Marmore Mena Intelligence noted in its latest report that financial firms across the GCC region are evaluating the use of blockchain for cross-border payments, trade settlements and data and identity management purposes. The central banks have allocated more resources to blockchain technology, exploring the potential of the technology and digital currencies through experimental learnings.
Citing International Data Corporation (IDC) data, the Marmore analysts noted Mena region’s total spending towards blockchain or distributed ledger technology (DLT) is expected to reach $370m in 2021, at a CAGR of 77.4 percent between 2016 and 2021, with the financial services sector accounting for 35.5 percent of the total spending.

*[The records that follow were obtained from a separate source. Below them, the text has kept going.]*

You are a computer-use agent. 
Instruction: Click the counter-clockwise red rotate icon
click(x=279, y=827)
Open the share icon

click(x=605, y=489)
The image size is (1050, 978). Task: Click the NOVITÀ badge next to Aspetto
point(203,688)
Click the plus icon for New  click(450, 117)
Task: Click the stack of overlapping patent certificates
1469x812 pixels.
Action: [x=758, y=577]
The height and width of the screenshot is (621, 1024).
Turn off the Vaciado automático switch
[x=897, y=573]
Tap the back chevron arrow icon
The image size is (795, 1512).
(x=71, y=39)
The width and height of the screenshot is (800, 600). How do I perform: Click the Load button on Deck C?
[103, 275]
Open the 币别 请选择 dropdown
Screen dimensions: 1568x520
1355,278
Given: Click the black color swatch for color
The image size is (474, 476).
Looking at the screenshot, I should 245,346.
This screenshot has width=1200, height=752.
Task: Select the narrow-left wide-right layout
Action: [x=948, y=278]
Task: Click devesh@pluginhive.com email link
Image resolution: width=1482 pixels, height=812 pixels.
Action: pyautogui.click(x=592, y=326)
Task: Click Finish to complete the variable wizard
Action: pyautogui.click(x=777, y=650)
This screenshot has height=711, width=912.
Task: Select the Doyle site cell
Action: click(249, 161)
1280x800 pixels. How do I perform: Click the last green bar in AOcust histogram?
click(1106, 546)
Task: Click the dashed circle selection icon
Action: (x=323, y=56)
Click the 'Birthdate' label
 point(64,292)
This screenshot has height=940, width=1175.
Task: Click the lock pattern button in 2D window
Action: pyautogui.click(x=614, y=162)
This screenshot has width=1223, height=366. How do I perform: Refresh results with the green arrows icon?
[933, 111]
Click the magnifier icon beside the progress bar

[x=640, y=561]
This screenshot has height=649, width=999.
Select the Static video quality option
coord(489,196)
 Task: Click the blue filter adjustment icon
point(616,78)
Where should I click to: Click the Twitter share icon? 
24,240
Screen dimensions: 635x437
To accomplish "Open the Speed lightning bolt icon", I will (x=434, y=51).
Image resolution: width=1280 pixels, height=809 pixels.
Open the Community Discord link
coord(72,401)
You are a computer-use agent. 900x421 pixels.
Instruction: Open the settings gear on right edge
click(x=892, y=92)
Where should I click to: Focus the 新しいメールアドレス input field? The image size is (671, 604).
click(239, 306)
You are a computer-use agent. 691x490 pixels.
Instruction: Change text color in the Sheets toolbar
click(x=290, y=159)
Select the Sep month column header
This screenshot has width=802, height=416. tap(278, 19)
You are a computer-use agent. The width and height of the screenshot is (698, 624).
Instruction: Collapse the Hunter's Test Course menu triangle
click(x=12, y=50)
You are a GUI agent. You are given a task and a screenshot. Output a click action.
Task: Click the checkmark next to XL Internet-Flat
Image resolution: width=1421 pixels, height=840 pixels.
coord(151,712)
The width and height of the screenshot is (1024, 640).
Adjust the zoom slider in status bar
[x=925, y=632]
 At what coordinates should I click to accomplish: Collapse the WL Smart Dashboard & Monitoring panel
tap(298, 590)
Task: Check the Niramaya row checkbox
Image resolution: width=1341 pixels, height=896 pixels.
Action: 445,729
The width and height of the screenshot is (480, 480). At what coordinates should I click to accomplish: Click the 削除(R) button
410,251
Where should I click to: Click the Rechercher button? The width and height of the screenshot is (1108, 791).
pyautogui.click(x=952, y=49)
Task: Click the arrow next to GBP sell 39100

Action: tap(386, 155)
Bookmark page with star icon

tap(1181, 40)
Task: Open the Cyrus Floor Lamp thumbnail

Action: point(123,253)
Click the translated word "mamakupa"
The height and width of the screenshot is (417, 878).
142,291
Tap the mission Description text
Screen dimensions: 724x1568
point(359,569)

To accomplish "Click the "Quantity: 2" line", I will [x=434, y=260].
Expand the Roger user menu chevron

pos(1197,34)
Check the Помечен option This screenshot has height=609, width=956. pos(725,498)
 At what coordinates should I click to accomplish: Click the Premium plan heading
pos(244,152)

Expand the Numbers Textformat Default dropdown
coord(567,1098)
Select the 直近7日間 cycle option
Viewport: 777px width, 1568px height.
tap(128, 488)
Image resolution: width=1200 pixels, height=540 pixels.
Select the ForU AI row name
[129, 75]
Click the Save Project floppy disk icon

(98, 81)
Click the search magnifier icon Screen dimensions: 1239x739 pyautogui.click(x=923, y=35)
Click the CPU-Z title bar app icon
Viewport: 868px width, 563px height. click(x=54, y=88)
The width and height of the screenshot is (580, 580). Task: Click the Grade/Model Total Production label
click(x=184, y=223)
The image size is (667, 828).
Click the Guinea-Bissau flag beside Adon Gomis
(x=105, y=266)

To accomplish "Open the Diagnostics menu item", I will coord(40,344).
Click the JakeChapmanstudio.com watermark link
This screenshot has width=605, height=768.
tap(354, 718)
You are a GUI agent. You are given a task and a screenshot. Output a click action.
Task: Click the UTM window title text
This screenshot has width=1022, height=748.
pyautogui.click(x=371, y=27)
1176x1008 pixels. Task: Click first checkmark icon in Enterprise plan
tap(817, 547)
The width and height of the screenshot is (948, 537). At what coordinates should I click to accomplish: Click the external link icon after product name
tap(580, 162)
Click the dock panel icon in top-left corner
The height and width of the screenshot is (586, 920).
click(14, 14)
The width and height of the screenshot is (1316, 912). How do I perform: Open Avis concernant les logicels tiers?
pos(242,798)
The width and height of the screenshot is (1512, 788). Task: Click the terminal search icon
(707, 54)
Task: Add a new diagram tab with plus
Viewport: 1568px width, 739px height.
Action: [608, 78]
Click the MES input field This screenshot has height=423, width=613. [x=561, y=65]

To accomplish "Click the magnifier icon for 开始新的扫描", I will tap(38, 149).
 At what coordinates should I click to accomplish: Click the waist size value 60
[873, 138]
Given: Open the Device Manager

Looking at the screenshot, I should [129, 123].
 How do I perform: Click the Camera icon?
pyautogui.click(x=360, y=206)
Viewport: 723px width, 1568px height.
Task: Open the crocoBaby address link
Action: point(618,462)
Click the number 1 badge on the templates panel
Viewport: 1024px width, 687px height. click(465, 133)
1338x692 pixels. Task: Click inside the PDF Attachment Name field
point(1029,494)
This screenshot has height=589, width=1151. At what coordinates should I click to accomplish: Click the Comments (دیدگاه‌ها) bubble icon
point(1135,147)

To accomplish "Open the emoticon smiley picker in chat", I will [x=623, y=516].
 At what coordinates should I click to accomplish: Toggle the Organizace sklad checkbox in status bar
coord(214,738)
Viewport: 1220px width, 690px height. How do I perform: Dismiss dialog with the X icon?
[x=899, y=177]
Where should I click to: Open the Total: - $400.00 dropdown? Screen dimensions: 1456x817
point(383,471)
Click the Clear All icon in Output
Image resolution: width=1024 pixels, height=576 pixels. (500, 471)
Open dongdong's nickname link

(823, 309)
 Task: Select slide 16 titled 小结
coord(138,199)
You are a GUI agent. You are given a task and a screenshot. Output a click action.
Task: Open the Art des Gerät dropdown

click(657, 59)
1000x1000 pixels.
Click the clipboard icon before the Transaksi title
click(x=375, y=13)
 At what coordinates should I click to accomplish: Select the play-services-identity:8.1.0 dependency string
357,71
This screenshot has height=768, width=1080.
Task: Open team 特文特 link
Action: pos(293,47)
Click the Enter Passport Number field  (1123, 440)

DLT provides several benefits over the legacy systems, especially reducing the transactions, settlement and reconciliation costs. Various factors like interest in technological innovations, emergence of new entrants into payment services and intermediation, declining use of cash in few countries and emergence of private digital tokens have caused central banks to consider the option of introducing fiat digital currencies.
Interest on Central Bank Digital Currencies (CBDC) is increasing over years, as a number of experiments involving CBDC have been conducted. The Bank of International Settlement (BIS) report on CBDC concludes that wholesale digital currencies combined that wholesale digital currencies combined with the use of DLT enhances settlement efficiency for the securities and derivatives transactions, even though proposals so far look broadly similar and not clearly superior to the existing infrastructure.
The Marmore analysts said one of the central banks in the GCC region is currently working with a regional monetary authority on a digital currency to speed up the financial transactions between the two countries. These countries have launched a distributed ledger Proof-of-Concept (PoC) system to facilitate cross-border settlements.
The PoC which is at an early development stage is expected to be completed in the last quarter of 2019. A tech company is tasked with leading PoC implementation. The Proof of Concept simulation supported by fiat currencies of the two countries will demonstrate the feasibility and practical potential of implementing the project.
According to Marmore, central banks around the world are testing CBDC for different use cases. India is studying the feasibility to introduce CBDC due to the rising cost of managing the fiat paper/ metallic currency. For Sweden, CBDC benefits against the absolute decline in the amount fo cash in circulation. Many central banks believe CBDC could be one of the solutions to solve the challenges in the cross-border payment and settlement space.